== Segment start ==

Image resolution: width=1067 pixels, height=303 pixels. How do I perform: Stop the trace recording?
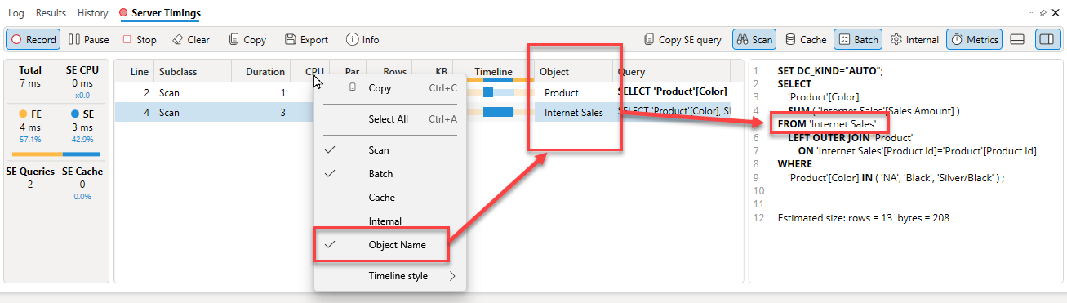[140, 39]
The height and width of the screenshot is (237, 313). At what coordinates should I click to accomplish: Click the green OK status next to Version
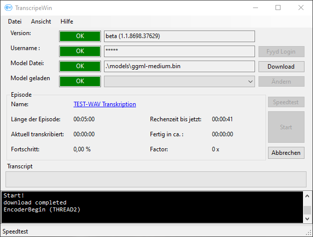click(x=80, y=36)
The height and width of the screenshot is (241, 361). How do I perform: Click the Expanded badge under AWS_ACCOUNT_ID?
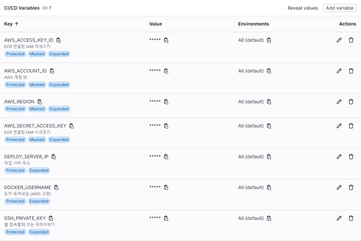point(59,85)
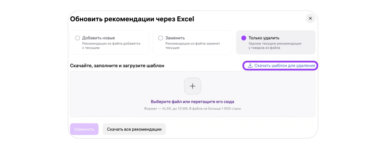Select the "Заменить" radio circle

click(x=161, y=38)
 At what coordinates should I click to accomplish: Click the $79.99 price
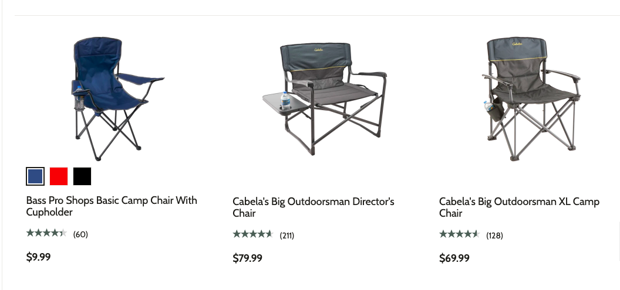pos(247,258)
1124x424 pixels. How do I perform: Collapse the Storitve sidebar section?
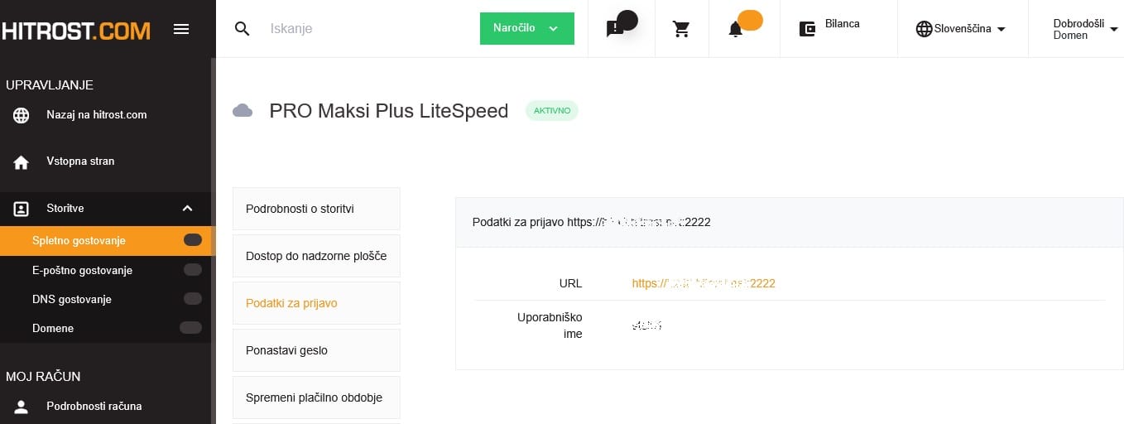(187, 209)
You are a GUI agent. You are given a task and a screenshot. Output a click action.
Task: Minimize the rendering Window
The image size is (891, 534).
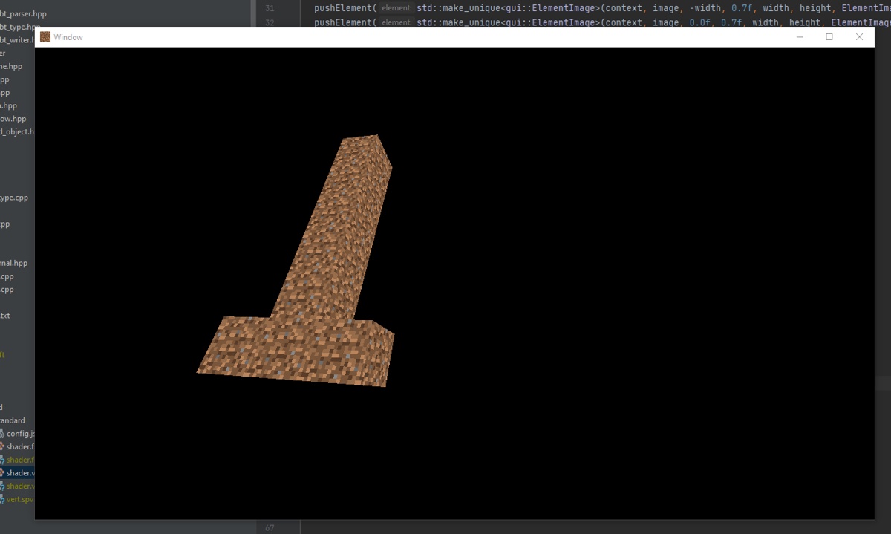pos(800,37)

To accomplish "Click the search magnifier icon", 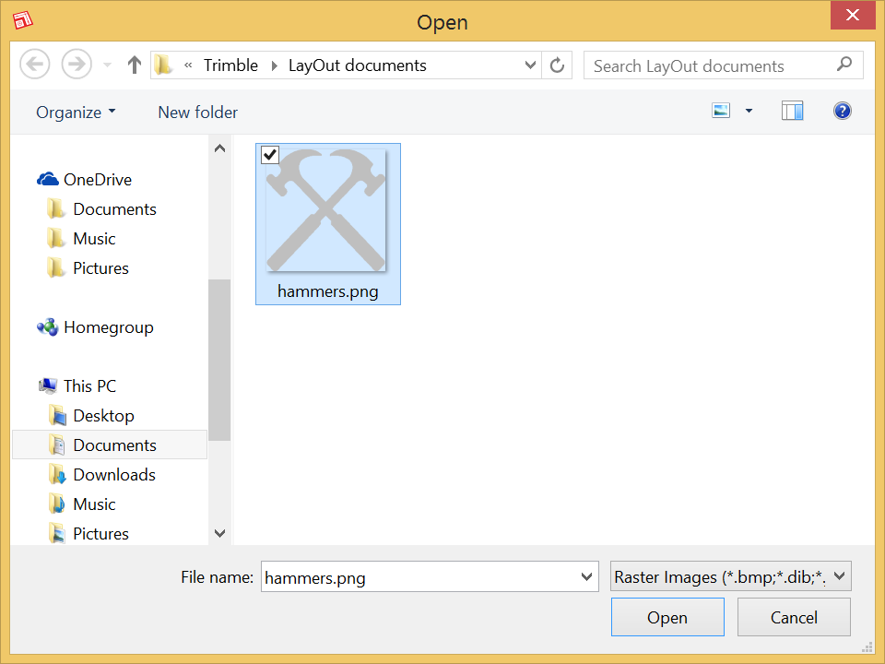I will click(x=844, y=65).
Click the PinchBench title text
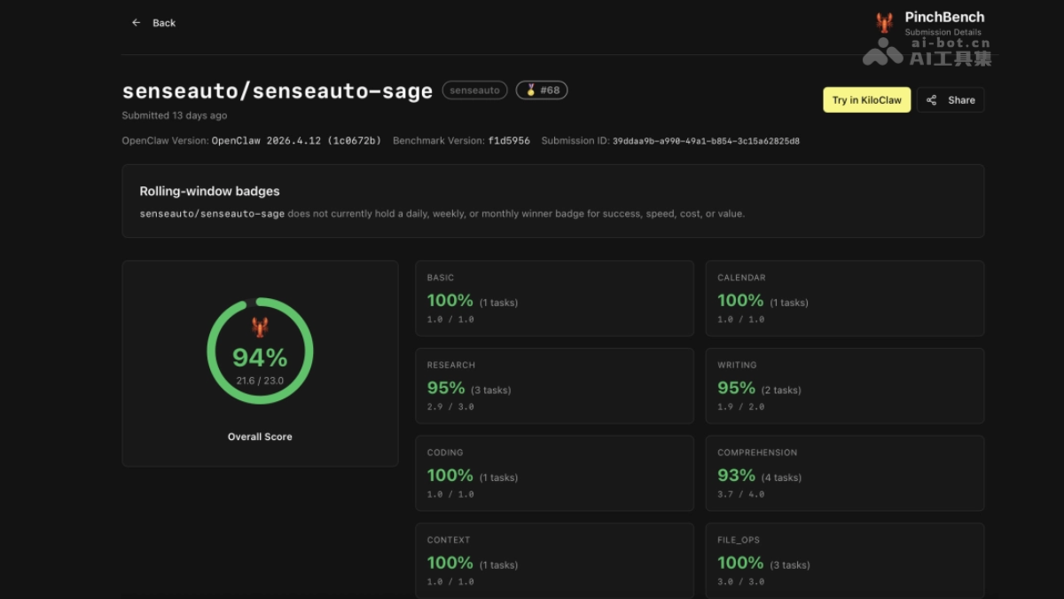1064x599 pixels. [943, 17]
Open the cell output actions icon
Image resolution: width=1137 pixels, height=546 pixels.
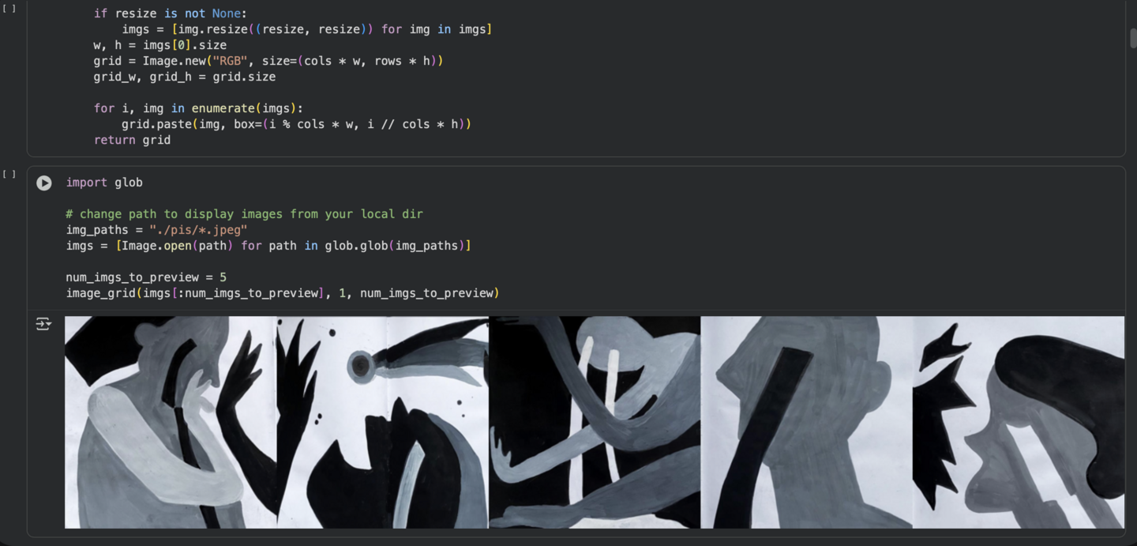click(x=43, y=324)
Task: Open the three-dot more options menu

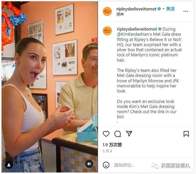Action: 186,11
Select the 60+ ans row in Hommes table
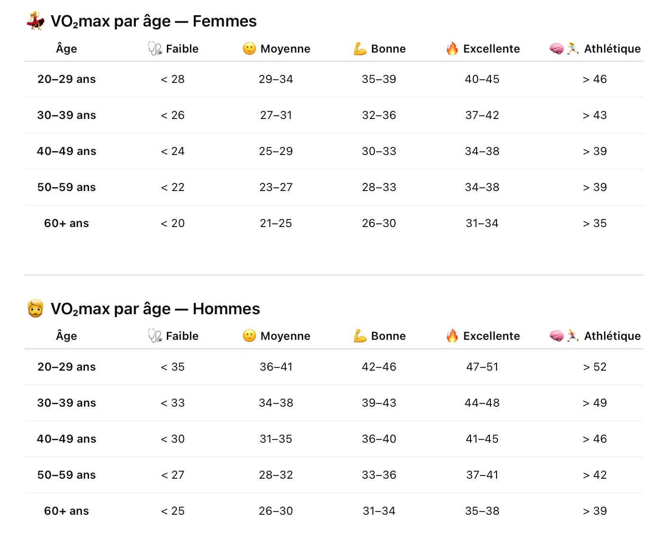Screen dimensions: 669x546 pyautogui.click(x=334, y=511)
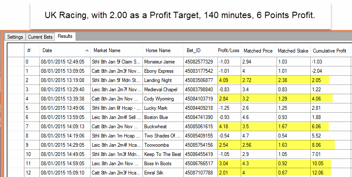
Task: Sort by Market Name column header
Action: 107,50
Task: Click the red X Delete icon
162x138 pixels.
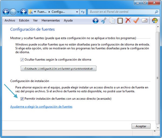Action: (128, 21)
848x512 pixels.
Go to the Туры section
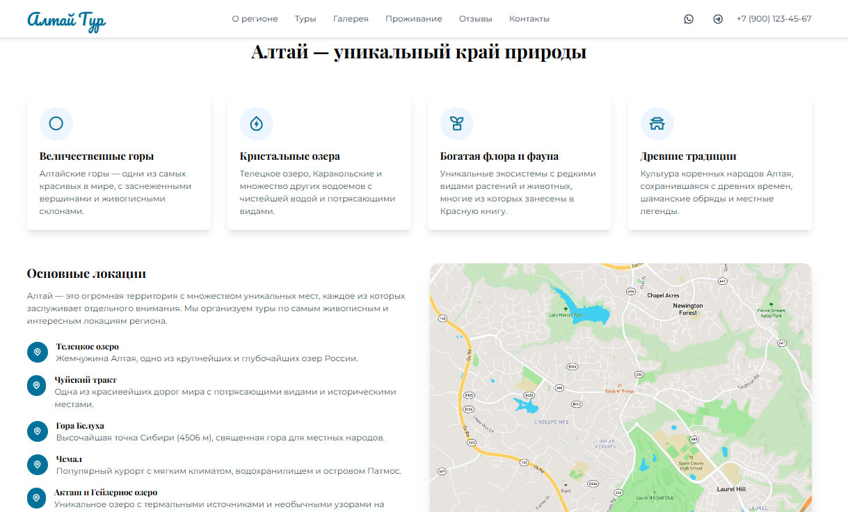pos(305,19)
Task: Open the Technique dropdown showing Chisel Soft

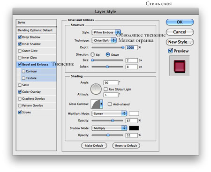Action: (x=104, y=40)
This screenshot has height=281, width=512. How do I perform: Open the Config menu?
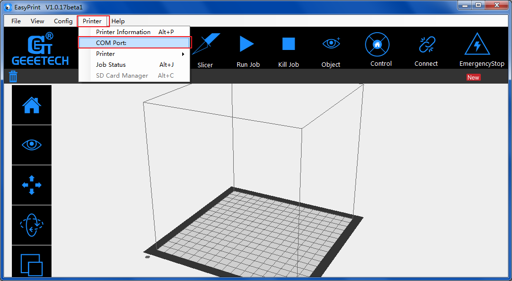(x=63, y=21)
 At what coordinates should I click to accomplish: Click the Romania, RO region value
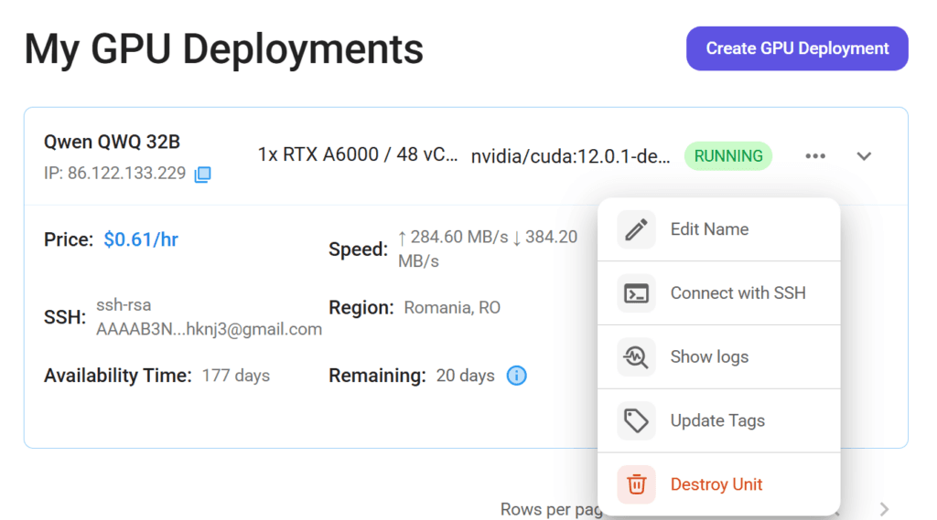tap(452, 308)
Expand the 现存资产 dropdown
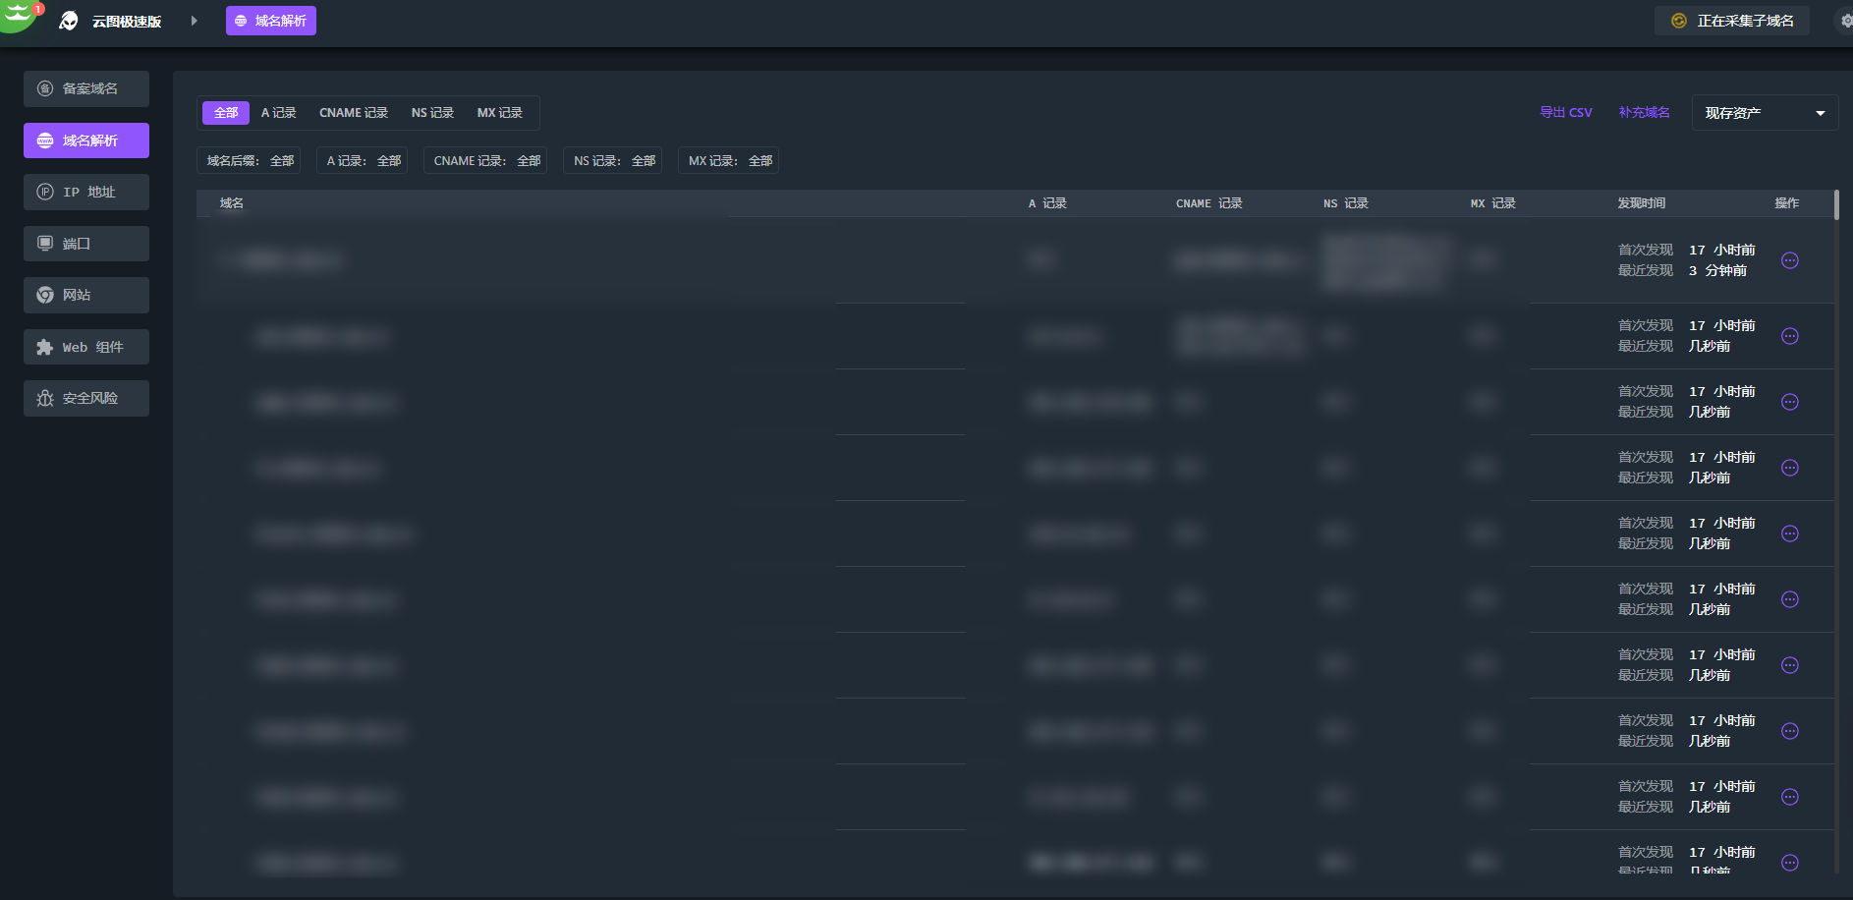1853x900 pixels. click(1764, 113)
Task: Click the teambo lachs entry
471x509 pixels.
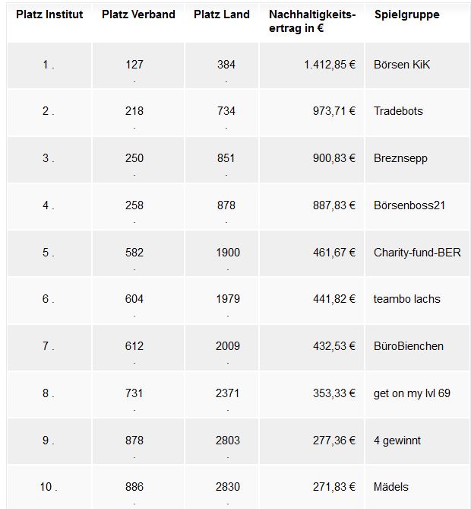Action: pyautogui.click(x=407, y=299)
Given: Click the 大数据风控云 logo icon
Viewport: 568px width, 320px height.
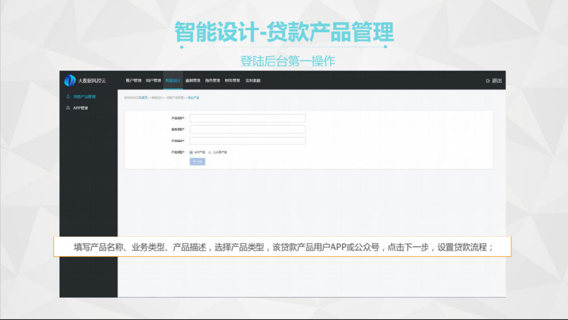Looking at the screenshot, I should (x=69, y=80).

== Segment end ==

## THE TASK:
Hand back exactly the lines from the one with "Expand the 现存资产 dropdown" through the last line of the data above, both ends included, with every picture left out.

## ANSWER BELOW:
Expand the 现存资产 dropdown
1853x900 pixels. click(1764, 113)
Task: Click the teambo lachs entry
471x509 pixels.
Action: pyautogui.click(x=407, y=299)
Given: Click the 大数据风控云 logo icon
Viewport: 568px width, 320px height.
Looking at the screenshot, I should (x=69, y=80).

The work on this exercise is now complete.